Borinage

Le Dour Festival indique vouloir être un acteur dans le changement des comportements.

Coup de tonnerre sur la 31e édition du Dour Festival. Vendredi matin, nous apprenions que trois plaintes avaient été déposées pour viol. Trois plaintes qui font à présent l'objet d'instructions judiciaires. Ces faits surviennent alors que cette année, le Dour Festival lançait une campagne contre le harcèlement et déployait un espace de soutien et d'accueil psychosocial.

La direction du Dour Festival et la Croix-Rouge réagissent aux plaintes pour viol, soulignant qu'avec la sécurité et la prévention toujours mises en avant plan, l’aspect de la prise en charge des victimes fait également partie d’une réflexion approfondie.

Les récents faits signalés, qui se sont produits ces dernières 48h, démontrent l’importance de la chaîne de prévention-accompagnement mise en place par le Dour Festival. "Les victimes ont été directement prises en charge par notre cellule d’accompagnement spécialisée", explique Damien Dufrasne, directeur du festival. "Malgré les nombreuses initiatives mises en place en matière de prévention et de sécurité, nous déplorons que des agressions de ce type soient signalées.
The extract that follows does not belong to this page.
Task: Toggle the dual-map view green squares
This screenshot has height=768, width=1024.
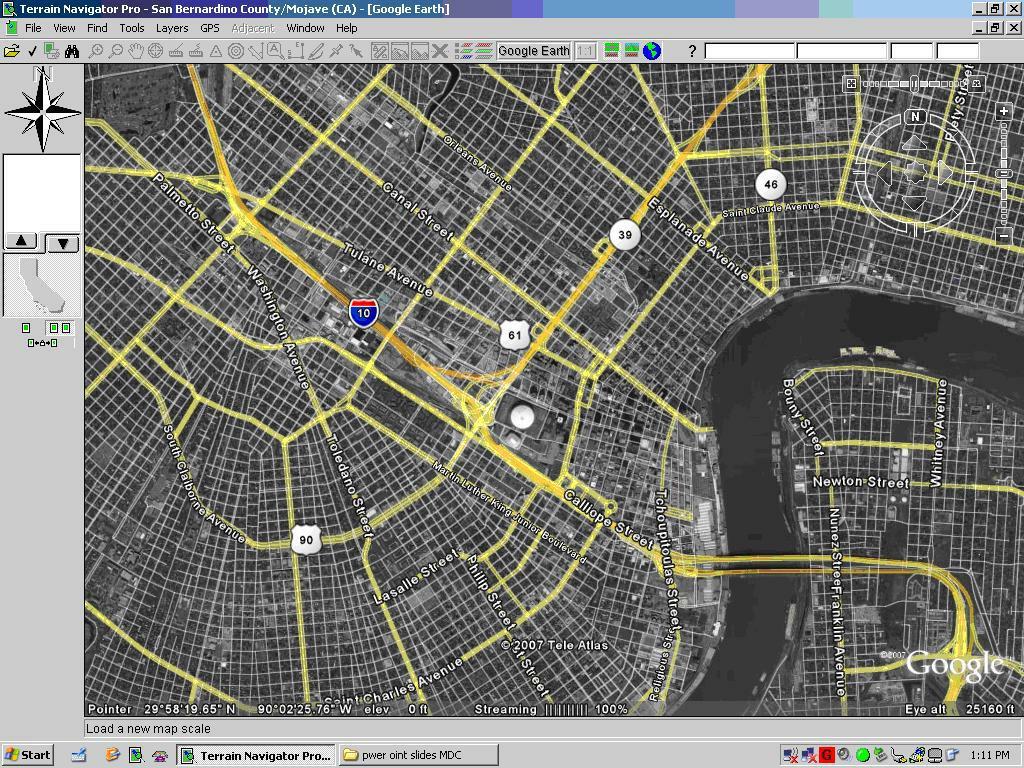Action: 60,328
Nous continuerons à œuvrer pour prévenir et éviter ce type d’agressions et prendrons toutes les mesures nécessaires en ce sens. Il est fondamental que les comportements et les mentalités évoluent et le Dour Festival veut être un acteur dans ce changement."
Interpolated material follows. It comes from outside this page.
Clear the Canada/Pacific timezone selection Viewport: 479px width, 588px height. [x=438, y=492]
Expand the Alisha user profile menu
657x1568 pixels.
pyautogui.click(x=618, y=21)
L'organisation du festival rappelle l'important dispositif de sécurité qui a été mis en place pour cette 31e édition avec plus de 1000 policiers, 300 représentants de la Croix-Rouge et de nombreux agents d’accueil qui se relaient 24h sur 24 sur le site pour assurer la sécurité et le suivi médical de plus de 50.000 festivaliers chaque jour. Un commissariat a également été installé sur le site pour gérer les différentes problématiques et enregistrer plus efficacement les plaintes. Aujourd'hui, les trois dossiers transmis par la zone de police des Hauts-Pays font l’objet d’une instruction judiciaire.

Les victimes de viol ne peuvent évidemment en aucun cas être tenues responsables du drame subi. Le travail doit continuer pour faire évoluer les mentalités, à Dour et partout ailleurs dans la société. Un travail de longue haleine. En attendant, les organisateurs rappellent l’importance aux festivaliers d’être attentifs et de veiller sur leurs amis, d’appliquer des règles de base pour leur sécurité personnelle et de respecter en toutes circonstances les principes de respect, de consentement et de tolérance. "À ce stade, nous laissons la justice faire son travail et nous resterons attentifs aux suites données à ces dossiers de plainte", conclut l'organisation du Dour Festival.